Comment fait Audiard alors ? Comment peut-il se mettre dans la peau d’un tigre tamoul en rupture de ban ? Dans celle de sa fausse épouse, prête à tout pour gagner l’Angleterre et qui, comme tant d’autres, échouera en France ? Dans celle de cette fillette de neuf ans, improvisée fille du couple ?

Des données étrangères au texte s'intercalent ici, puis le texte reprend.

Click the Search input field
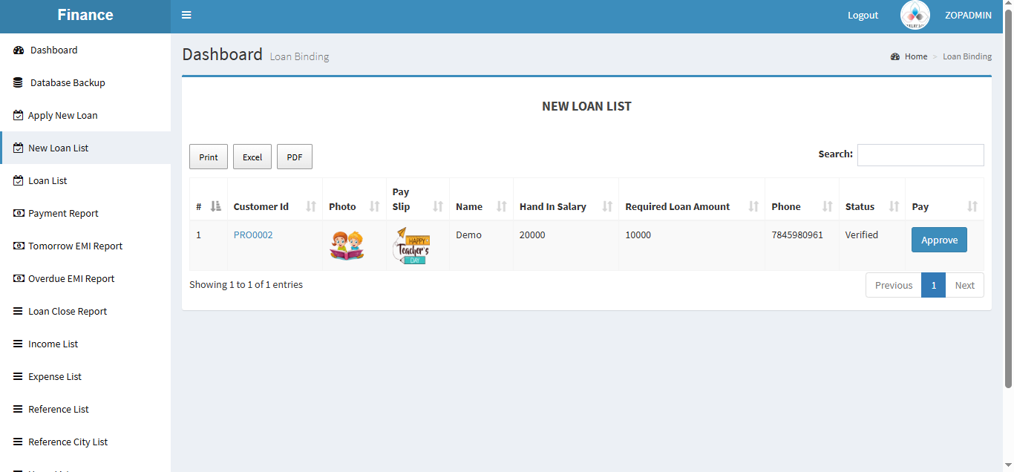Viewport: 1014px width, 472px height. [x=920, y=155]
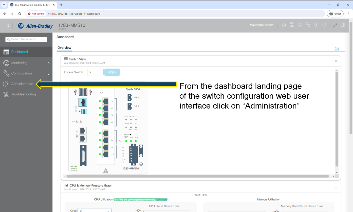Open the help icon in the top toolbar
Image resolution: width=353 pixels, height=212 pixels.
click(316, 25)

Il n’y a qu’une réponse : le travail, beaucoup de travail. On se plaît à penser que Jacques Audiard travaille comme les américains, en immersion. Quand Alan Ball a voulu faire Six Feet Under, il a passé un an dans un funérarium. On imagine donc Audiard traîner dans les cités pour faire ses repérages, discuter avec les habitants, rencontrer des tamouls, leur raconter son histoire et vérifier qu’elle est viable. Ça se sent dans la précision des détails, du décor de l’appartement en ruine à celui du dealer, de la façon de parler des personnages, mêmes annexes. Autant dire qu’on est très loin de la fainéantise des frères Dardenne sur le même sujet, et ce Gamin au Vélo, pour ne pas le nommer.
Parce que, pour le reste, Dheepan tient la route, même dans sa si décriée séquence finale ; le film est impeccable de bout en bout, avec des comédiens parfaits (et pourtant débutants), et, comme d’habitude, une grande attention portée à la partie visuelle et musicale du film…
Du cinéma, quoi.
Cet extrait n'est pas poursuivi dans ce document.